**Lista de tarefas**.
1. Com base no trecho sobre o acidente da Voepass, responda:
(a) Em que dia está marcada a reunião para ler e votar o relatório final da comissão externa da Câmara?
(b) Que condição climática o texto aponta como fator determinante?
(c) Segundo a Anac, em que condição estava o avião no momento do acidente?
2. Prossiga com o trecho sobre o acidente da Voepass, começando logo após a última frase apresentada.

**Trecho fornecido**.
O relatório do Cenipa (Centro de Investigação e Prevenção de Acidentes Aeronáuticos) sobre o caso continua pendente e sem previsão de entrega.
Na próxima semana, entretanto, o relatório final da comissão externa da Câmara dos Deputados sobre o caso será lido e votado. A reunião está marcada para quarta-feira (13).
O parecer, elaborado pelo deputado Padovani (União-PR), critica a atuação da Anac (Agência Nacional de Aviação Civil) e atribui falhas à conduta dos pilotos.
A conclusão da comissão ressalta que as gravações da cabine são essenciais para esclarecer o ocorrido. O texto também aponta o clima adverso, com severa formação de gelo, como fator determinante.
Segundo o relator, há indícios de que os pilotos não seguiram procedimentos recomendados.
Em relação à Anac, o documento afirma que a agência teve atuação “no mínimo hesitante” diante das diversas denúncias contra a Voepass.
No fim, os deputados sugerem um projeto de lei para criar um comitê de cooperação entre instituições públicas e privadas, sob coordenação da Anac, destinado ao atendimento humanizado e eficiente tanto de vítimas de acidentes aéreos quanto de familiares.
A Anac informou ao R7 que o avião estava em condição regular para operar no momento do acidente e que tem colaborado com a investigação do Cenipa e com as comissões no Congresso.
“Não é possível afirmar, neste momento, o que causou o acidente aéreo sob pena de disseminar, infundadamente, pânico e desinformação”, ressaltou.
A agência ainda disse que tem um plano de vigilância anual. “No caso da Voepass, todos os procedimentos e prazos foram executados conforme as leis brasileiras e os normativos da aviação civil vigentes no país”, destacou.

**Informações fornecidas**.

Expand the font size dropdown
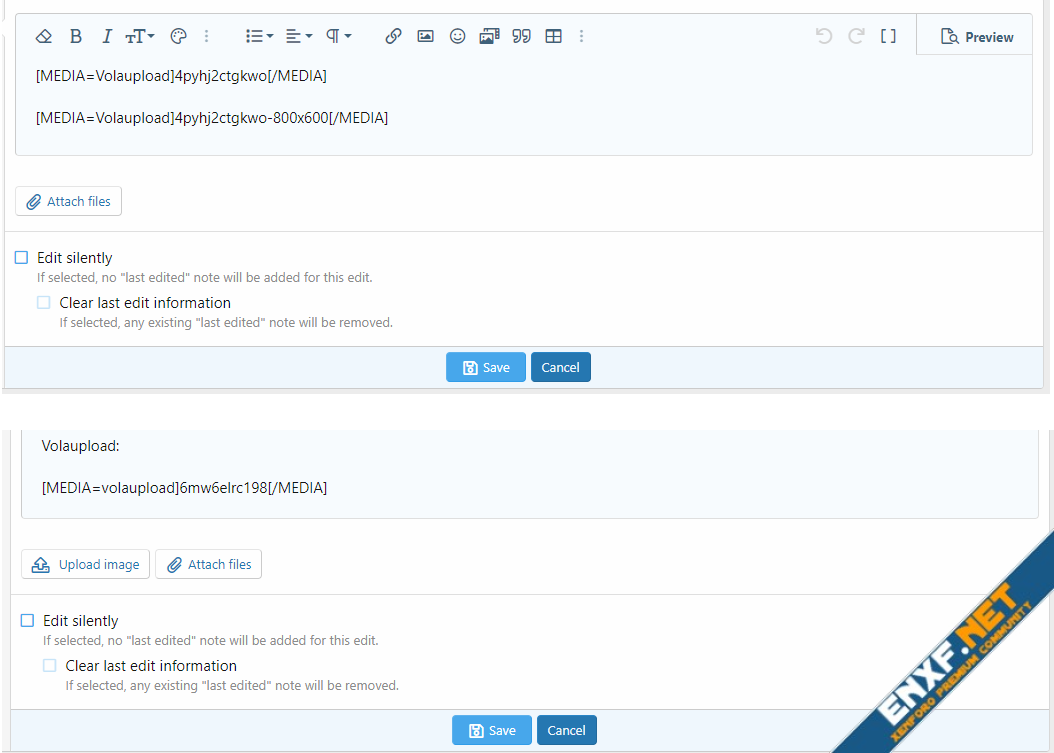 (140, 36)
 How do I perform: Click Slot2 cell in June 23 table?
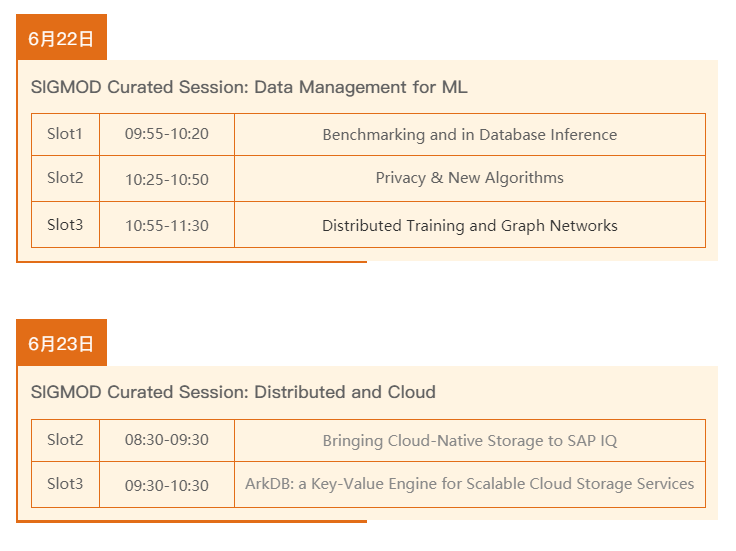pyautogui.click(x=65, y=440)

**Resultados esperados**.
1.
(a) Na quarta-feira (13).
(b) O clima adverso, com severa formação de gelo.
(c) Em condição regular para operar.

2.
Investigação da Câmara
Ao longo de quase um ano, a comissão externa da Câmara ouviu 28 pessoas, entre representantes da Anac, do Cenipa, da Voepass e especialistas em aviação.
“Conseguimos perceber a negligência da empresa, muitas denúncias de mecânicos, ex-funcionários, pilotos, pessoas que participavam da vida ativa da empresa, dizendo de botões, treinamentos, peças que eram trocadas. Então foi um homicídio, foi, se não intencional, uma negligência muito grande”, disse Padovani.
Voepass em Terra
A frota da Voepass permanece parada, enquanto a empresa enfrenta dívidas milionárias e recuperação judicial
Voepass explica a situação
Em nota enviada ao R7, a VOEPASS Linhas Aéreas afirmou que o dia 9 de agosto de 2024 foi o mais difícil de sua história. A queda do voo 2283, na região de Vinhedo (SP), resultou em perdas irreparáveis e, segundo a companhia, um ano depois a dor permanece presente. Em mais de 30 anos de atuação, a empresa disse nunca ter enfrentado um acidente aéreo.
A companhia informou que, nas primeiras horas após a tragédia, formou um comitê de gestão de crise e mobilizou psicólogos, equipes de atendimento humanizado, autoridades públicas, seguradoras, além de suporte funerário e logístico para atender as famílias das vítimas. Segundo a VOEPASS, as questões indenizatórias estão em estágio avançado e o suporte psicológico segue disponível, assim como o apoio a homenagens realizadas pelos familiares ao longo do último ano.
A empresa declarou confiar no trabalho do CENIPA para apurar as causas do acidente e ressaltou que a investigação é complexa e envolve múltiplos fatores, sendo o relatório final o único documento capaz de apontar conclusivamente as causas. Lembrou ainda que o relatório preliminar divulgado em setembro de 2024 confirmou que a aeronave tinha Certificado de Verificação de Aeronavegabilidade válido e todos os sistemas requeridos funcionando normalmente.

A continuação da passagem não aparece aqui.